In May 2024, British toddler Opal Sandy was announced to have successfully had her hearing restored through a new gene therapy targeting low levels or absence of a protein caused by variants in the OTOF gene. Born deaf as a result of auditory neuropathy, eighteen month old Opal was administered the treatment as part of the CHORD study. The therapy works by boosting otoferlin protein levels, restoring the signalling capacity of inner ear hair cells and enabling auditory signal transmission to the brain.

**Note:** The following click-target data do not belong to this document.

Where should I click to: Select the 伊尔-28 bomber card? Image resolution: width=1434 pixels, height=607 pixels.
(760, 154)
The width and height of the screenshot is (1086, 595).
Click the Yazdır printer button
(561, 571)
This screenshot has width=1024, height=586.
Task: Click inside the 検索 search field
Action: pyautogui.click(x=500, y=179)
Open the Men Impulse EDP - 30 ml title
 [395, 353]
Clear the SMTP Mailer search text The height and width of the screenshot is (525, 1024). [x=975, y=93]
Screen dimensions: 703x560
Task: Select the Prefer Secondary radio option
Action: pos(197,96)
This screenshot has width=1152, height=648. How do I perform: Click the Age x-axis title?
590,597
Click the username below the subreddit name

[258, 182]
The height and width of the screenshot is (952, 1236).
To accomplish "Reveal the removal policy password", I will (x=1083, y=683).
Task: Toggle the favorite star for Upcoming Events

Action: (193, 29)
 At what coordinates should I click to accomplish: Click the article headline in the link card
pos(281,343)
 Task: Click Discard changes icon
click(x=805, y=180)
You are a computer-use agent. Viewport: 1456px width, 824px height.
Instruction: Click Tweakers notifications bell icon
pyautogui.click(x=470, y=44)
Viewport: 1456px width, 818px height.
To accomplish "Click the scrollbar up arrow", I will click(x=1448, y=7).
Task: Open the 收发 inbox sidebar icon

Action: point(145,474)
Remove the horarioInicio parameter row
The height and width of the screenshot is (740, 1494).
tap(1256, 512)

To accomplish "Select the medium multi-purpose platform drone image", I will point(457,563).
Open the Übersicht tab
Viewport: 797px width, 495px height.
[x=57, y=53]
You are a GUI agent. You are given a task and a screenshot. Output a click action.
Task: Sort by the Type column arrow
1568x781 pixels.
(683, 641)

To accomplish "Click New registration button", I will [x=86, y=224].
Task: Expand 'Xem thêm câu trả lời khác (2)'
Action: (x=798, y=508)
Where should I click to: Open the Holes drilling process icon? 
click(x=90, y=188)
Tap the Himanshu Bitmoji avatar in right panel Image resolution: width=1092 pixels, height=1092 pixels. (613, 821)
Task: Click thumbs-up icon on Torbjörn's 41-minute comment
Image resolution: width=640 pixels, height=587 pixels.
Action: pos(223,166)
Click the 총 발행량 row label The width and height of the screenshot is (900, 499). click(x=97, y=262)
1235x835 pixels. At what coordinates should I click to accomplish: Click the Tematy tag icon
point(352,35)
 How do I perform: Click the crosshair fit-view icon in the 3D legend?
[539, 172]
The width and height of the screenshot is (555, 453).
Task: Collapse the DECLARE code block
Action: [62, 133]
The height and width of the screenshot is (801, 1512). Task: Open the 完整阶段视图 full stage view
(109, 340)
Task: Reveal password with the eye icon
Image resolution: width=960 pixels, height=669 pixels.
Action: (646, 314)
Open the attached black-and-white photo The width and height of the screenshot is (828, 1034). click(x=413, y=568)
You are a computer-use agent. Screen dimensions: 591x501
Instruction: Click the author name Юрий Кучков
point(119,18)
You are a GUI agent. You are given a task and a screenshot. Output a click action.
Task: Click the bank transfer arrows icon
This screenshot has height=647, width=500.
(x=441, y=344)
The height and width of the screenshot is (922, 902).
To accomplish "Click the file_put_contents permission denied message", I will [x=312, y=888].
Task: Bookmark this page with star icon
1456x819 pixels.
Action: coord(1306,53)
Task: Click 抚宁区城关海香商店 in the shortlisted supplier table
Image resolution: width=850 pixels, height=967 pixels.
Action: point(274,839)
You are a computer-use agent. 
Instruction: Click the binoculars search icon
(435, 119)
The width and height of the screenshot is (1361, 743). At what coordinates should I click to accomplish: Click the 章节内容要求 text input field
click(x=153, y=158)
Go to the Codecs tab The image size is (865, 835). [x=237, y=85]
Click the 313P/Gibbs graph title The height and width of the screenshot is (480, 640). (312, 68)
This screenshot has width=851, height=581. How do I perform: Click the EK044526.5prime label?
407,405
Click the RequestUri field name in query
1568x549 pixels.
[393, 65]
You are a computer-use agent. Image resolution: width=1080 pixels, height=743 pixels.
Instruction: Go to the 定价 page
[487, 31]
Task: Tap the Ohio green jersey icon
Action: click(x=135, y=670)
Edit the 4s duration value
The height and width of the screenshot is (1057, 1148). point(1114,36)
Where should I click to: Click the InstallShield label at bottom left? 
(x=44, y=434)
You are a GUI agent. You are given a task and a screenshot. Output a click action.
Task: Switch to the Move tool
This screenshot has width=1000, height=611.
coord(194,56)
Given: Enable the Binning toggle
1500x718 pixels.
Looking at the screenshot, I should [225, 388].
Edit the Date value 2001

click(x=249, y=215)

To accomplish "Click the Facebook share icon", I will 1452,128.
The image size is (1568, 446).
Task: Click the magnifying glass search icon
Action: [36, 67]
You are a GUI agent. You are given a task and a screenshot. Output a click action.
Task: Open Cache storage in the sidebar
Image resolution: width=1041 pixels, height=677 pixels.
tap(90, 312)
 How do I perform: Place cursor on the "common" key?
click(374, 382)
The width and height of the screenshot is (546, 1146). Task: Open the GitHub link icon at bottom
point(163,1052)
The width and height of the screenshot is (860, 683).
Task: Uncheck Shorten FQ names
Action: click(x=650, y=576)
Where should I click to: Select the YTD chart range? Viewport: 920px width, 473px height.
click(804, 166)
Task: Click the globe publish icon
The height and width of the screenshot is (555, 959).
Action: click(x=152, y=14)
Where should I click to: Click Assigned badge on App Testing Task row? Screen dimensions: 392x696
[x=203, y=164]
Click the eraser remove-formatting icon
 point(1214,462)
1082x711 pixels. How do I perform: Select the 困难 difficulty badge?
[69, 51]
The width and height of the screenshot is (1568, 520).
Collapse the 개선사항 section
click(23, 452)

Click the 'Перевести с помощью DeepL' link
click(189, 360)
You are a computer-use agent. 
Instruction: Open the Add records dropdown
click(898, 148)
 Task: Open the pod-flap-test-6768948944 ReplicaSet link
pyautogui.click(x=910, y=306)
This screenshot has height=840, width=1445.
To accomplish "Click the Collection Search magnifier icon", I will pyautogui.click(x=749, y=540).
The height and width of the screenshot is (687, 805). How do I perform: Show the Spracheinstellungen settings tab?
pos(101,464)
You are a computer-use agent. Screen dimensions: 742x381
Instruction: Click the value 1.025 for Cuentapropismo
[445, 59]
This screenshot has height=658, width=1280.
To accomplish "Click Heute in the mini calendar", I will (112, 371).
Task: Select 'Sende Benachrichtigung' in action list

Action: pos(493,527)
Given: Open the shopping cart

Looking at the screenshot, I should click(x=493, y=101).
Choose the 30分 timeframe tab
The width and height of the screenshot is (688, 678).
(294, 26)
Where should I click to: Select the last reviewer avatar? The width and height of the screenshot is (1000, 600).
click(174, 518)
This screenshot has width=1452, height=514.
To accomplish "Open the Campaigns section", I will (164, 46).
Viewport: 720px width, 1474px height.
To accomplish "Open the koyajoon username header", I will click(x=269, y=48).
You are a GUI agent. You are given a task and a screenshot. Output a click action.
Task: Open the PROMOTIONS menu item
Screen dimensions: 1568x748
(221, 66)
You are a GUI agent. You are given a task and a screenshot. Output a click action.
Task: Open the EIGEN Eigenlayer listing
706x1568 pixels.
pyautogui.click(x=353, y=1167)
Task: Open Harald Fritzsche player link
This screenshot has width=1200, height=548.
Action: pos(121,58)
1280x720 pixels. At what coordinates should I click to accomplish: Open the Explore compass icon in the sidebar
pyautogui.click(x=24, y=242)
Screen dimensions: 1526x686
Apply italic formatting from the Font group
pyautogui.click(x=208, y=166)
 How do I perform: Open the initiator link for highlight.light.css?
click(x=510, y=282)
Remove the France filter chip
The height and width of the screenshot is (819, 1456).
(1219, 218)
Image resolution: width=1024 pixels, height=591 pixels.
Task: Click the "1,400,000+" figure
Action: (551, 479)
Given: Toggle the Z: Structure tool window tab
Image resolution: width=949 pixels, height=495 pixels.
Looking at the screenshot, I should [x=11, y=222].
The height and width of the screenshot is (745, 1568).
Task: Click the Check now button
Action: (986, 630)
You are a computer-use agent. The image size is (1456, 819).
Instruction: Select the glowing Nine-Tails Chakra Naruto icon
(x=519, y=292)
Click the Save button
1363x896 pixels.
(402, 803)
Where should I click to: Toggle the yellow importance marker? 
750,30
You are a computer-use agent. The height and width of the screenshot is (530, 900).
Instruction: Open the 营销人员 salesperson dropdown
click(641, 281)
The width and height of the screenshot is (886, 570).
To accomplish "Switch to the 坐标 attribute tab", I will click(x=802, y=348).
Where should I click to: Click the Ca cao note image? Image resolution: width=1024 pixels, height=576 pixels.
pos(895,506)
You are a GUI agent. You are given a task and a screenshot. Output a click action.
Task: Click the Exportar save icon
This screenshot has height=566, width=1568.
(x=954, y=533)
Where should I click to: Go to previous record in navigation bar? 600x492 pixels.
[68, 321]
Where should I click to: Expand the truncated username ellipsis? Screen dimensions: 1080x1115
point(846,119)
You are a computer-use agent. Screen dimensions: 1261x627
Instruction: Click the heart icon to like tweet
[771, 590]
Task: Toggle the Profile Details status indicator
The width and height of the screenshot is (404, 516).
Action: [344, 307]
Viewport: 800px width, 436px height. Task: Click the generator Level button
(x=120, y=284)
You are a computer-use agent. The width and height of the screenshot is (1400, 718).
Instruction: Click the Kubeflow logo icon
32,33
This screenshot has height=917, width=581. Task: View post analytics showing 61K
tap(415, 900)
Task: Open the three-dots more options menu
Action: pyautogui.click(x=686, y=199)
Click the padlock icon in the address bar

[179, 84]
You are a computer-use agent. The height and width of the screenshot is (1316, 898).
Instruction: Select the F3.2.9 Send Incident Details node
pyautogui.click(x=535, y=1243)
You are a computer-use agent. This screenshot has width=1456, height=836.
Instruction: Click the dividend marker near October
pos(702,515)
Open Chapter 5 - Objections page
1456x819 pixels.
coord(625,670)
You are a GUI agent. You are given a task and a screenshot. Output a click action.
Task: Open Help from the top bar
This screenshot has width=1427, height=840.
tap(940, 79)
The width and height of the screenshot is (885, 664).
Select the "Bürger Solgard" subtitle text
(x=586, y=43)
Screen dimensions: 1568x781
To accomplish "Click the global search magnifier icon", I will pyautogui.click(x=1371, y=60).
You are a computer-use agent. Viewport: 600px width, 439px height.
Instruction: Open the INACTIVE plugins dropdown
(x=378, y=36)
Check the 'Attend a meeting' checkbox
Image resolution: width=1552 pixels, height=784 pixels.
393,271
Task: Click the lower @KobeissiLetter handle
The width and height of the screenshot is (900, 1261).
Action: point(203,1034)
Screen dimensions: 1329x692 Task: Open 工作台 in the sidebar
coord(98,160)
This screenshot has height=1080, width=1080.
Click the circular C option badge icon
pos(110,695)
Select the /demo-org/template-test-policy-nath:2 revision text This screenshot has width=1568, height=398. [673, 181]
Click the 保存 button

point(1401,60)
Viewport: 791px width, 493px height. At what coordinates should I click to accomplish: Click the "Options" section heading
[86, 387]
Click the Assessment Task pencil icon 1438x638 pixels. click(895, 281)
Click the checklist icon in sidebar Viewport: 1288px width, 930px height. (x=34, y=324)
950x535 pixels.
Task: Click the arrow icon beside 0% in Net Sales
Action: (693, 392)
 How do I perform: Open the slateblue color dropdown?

Using adeno-associated virus (AAV) vectors to deliver the therapy directly into Opal’s ear, researchers were able to administer the treatment in an operation which took less than 20 minutes. Following a successful procedure, Opal is reported to have almost perfect hearing.

These early results have strengthened the rationale for developing gene therapies targeting other genetic hearing loss subtypes, and raise important questions about durability of effect, patient stratification, and the translational pathway from proof-of-concept to broader clinical application.

However, further research needs to be done to understand the mid- and long-term impacts of such treatments, how long improvements last and which hearing loss subtypes stand to benefit most from this approach.

Beyond viral vector delivery, researchers are also exploring whether the cochlea's own cells can be prompted to regenerate. Work led by researchers at Massachusetts Eye and Ear and Harvard Medical School has demonstrated that hair cells can be regenerated in an adult mammalian ear by inhibiting a protein called Notch on the surface of supporting cells. When Notch signaling was blocked using a gamma-secretase inhibitor, supporting cells in the cochlea converted into new hair cells, and partial hearing recovery was observed in noise-damaged mice. This represents a fundamentally different approach: rather than delivering a missing gene, it activates a regenerative pathway that mammals were previously thought to lack. While still preclinical, the finding expands the potential treatment landscape for sensorineural hearing loss beyond single-gene conditions.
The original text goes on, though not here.